Error using TableAbsorber to iterate through tables

ksubramaniyam · March 16, 2016, 11:29am

I am using the example specified at the following URL to iterate through tables:

http://www.aspose.com/docs/display/pdfnet/Manipulate+tables+in+existing+PDF

First I convert HTML to PDF using the following HTML string:

test

test2

Then I run the code below on the converted PDF (which has 1 page).

Dim _absorber = New Aspose.Pdf.Text.TableAbsorber()

Dim p As Integer

For p = 1 To pdf.Pages.Count

Dim _page = pdf.Pages(p)

_absorber.Visit(_page)

An error is thrown on the line "_absorber.Visit(_page)" that says "Index was out of range. Must be non-negative and less than the size of the collection.". The page object is valid and when the PDF is saved as PDF, the file is an exact representation what I would expect.

This seems like a simple setup to use the example you have at the above URL so I do not know what is wrong. If you can help me with it that would be great.

tilal.ahmad · March 17, 2016, 10:57am

Hi Kuna,

Thanks for your inquiry. I have tested your scenario with shared HTML using Aspose.Pdf for .NET 11.4.0 and managed to observe the reported exception. For further investigation, I have logged an issue in our issue tracking system as PDFNEWNET-40426 and also linked your request to it. We will keep you updated via this thread regarding the issue status.

We are sorry for the inconvenience caused.

Best Regards,

ksubramaniyam · March 17, 2016, 11:11am

Thanks for your reply!

But bugs like this are shaking our confidence in recommending your tools for development especially for something that is direct from your documentation. Do you guys not do unit testing etc? Looking at other issues I see on the forum and our own, we have no time estimates for any of the fixes - which makes it hard to use your tools. At least can you propose a work around so we can use it in the mean time?

How do you propose we use tableabsorber to visit tables without running into this issue? Is there any other way to go through the tables?

I am tasked with evaluating Aspose.PDF for our needs and I already have run across so many bugs (reported separately in different threads) and left with no idea when these bugs will be fixed. But the bigger question I have is, why am i running across so many issues when I thought this product is very mature?

We have been using Aspose.Words and Aspose.Slides for years and I do not believe we have had this many bugs getting started with any of them.
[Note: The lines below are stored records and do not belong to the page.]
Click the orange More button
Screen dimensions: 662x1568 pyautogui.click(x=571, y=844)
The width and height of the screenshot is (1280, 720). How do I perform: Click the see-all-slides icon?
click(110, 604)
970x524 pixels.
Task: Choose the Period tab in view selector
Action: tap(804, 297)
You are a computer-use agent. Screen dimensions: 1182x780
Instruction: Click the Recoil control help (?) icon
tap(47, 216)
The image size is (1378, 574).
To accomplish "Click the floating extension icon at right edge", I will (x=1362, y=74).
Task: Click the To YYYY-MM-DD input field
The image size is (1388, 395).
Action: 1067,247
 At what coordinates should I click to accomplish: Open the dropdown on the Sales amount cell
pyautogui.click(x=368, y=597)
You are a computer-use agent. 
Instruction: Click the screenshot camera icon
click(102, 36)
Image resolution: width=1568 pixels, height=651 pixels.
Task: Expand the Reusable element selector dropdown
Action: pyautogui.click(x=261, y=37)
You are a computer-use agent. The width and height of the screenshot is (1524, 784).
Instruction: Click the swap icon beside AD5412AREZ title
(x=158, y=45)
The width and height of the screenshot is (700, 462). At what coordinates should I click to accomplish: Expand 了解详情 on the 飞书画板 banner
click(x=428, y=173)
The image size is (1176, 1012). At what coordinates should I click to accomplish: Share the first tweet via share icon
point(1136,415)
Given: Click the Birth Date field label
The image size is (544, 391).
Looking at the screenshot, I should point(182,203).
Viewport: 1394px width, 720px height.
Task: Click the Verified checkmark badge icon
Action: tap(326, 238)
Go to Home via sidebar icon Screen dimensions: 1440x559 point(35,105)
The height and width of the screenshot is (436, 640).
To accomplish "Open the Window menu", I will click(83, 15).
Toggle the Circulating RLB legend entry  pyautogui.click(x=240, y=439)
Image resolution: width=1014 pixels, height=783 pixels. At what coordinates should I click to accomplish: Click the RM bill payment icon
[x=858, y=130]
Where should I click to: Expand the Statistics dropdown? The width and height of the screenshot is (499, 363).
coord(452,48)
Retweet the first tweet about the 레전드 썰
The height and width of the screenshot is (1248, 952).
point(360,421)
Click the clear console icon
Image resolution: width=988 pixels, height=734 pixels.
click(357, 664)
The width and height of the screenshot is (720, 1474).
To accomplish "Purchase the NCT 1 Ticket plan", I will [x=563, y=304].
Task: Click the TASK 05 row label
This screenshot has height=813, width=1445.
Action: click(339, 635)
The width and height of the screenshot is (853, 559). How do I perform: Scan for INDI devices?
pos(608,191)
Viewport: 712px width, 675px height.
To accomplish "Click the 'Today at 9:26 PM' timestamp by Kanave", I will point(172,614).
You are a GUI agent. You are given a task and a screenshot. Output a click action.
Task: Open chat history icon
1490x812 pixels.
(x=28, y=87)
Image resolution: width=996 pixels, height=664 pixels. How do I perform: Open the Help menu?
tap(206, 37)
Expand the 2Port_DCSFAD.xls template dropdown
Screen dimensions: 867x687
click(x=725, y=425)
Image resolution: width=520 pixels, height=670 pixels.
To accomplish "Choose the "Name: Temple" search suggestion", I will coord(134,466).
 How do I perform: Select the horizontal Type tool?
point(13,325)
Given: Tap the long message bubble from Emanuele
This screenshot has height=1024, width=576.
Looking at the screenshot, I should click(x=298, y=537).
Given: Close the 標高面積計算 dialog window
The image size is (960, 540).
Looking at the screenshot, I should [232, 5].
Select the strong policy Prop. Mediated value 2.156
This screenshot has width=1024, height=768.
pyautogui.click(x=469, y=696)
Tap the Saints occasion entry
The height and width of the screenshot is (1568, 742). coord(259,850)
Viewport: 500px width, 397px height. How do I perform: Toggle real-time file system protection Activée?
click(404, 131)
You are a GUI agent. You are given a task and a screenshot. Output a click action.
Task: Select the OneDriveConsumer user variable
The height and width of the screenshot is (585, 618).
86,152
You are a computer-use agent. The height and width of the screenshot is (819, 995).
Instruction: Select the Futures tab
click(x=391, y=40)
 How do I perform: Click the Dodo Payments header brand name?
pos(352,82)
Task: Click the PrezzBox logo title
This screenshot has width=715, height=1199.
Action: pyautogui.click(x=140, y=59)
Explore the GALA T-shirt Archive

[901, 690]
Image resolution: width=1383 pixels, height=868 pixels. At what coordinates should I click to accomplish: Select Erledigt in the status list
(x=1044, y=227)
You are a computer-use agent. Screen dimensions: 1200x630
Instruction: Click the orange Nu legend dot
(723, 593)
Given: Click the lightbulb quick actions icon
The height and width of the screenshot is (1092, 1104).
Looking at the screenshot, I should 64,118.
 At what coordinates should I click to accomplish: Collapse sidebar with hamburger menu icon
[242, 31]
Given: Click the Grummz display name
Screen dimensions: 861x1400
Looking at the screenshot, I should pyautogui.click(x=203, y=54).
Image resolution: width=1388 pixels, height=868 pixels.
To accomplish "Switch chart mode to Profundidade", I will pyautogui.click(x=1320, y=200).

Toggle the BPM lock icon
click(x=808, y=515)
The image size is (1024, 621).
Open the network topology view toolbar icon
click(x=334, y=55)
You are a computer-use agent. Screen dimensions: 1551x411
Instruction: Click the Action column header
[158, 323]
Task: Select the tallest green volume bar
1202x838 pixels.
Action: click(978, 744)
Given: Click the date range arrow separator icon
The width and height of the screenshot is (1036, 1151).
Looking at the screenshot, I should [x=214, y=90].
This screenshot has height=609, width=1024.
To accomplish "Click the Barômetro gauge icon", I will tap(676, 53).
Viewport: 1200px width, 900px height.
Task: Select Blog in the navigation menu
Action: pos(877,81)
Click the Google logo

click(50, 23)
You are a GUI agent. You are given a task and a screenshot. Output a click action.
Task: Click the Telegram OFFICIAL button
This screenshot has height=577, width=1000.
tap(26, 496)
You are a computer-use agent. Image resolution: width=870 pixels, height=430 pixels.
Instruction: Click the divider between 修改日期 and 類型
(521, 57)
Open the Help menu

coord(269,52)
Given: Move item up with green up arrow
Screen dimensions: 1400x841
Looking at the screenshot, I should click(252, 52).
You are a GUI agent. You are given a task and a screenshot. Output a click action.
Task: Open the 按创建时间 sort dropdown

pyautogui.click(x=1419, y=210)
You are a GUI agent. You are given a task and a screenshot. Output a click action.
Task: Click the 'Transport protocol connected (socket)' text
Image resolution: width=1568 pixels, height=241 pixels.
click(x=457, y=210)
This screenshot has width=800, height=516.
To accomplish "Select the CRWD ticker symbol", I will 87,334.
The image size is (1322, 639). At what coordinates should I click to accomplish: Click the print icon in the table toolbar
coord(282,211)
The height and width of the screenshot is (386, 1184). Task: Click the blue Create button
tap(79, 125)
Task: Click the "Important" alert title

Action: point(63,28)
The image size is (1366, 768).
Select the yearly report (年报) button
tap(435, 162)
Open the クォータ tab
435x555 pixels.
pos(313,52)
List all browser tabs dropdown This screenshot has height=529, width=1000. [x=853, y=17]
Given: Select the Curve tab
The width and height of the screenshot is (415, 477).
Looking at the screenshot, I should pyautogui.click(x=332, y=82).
I am just trying to understand why so many simple bugs are cropping up in this particular tool so our company can make a better decision.

Thanks

Kuna

codewarior · March 20, 2016, 8:24am

ksubramaniyam@dymaxium.com:
But bugs like this are shaking our confidence in recommending your tools for development especially for something that is direct from your documentation. Do you guys not do unit testing etc? Looking at other issues I see on the forum and our own, we have no time estimates for any of the fixes - which makes it hard to use your tools. At least can you propose a work around so we can use it in the mean time?

Hi Kuna,

Thanks for contacting support.

Before every new release, we undergo a thorough unit testing and unless the API has passed certain tests, the version is not released. However the issues are resolved in first come first serve basis and the time taken to resolve any particular issue depends upon the complexity and structure of source file.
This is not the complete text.